(THE RECORDS Opens)
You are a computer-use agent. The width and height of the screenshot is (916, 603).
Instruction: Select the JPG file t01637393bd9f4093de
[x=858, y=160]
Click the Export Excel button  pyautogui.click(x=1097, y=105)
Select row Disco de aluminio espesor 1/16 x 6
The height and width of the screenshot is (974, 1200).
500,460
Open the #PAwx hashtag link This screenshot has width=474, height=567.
(THE RECORDS Closes)
(THE RECORDS Opens)
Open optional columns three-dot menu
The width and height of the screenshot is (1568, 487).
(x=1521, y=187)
(THE RECORDS Closes)
» **TASK ITEM**:
Repeat the entries above verbatim, but only from the line that has "You are a computer-use" down to the line that has "Click the Export", inclusive.

» **PROBLEM SOLUTION**:
You are a computer-use agent. The width and height of the screenshot is (916, 603).
Instruction: Select the JPG file t01637393bd9f4093de
[x=858, y=160]
Click the Export Excel button  pyautogui.click(x=1097, y=105)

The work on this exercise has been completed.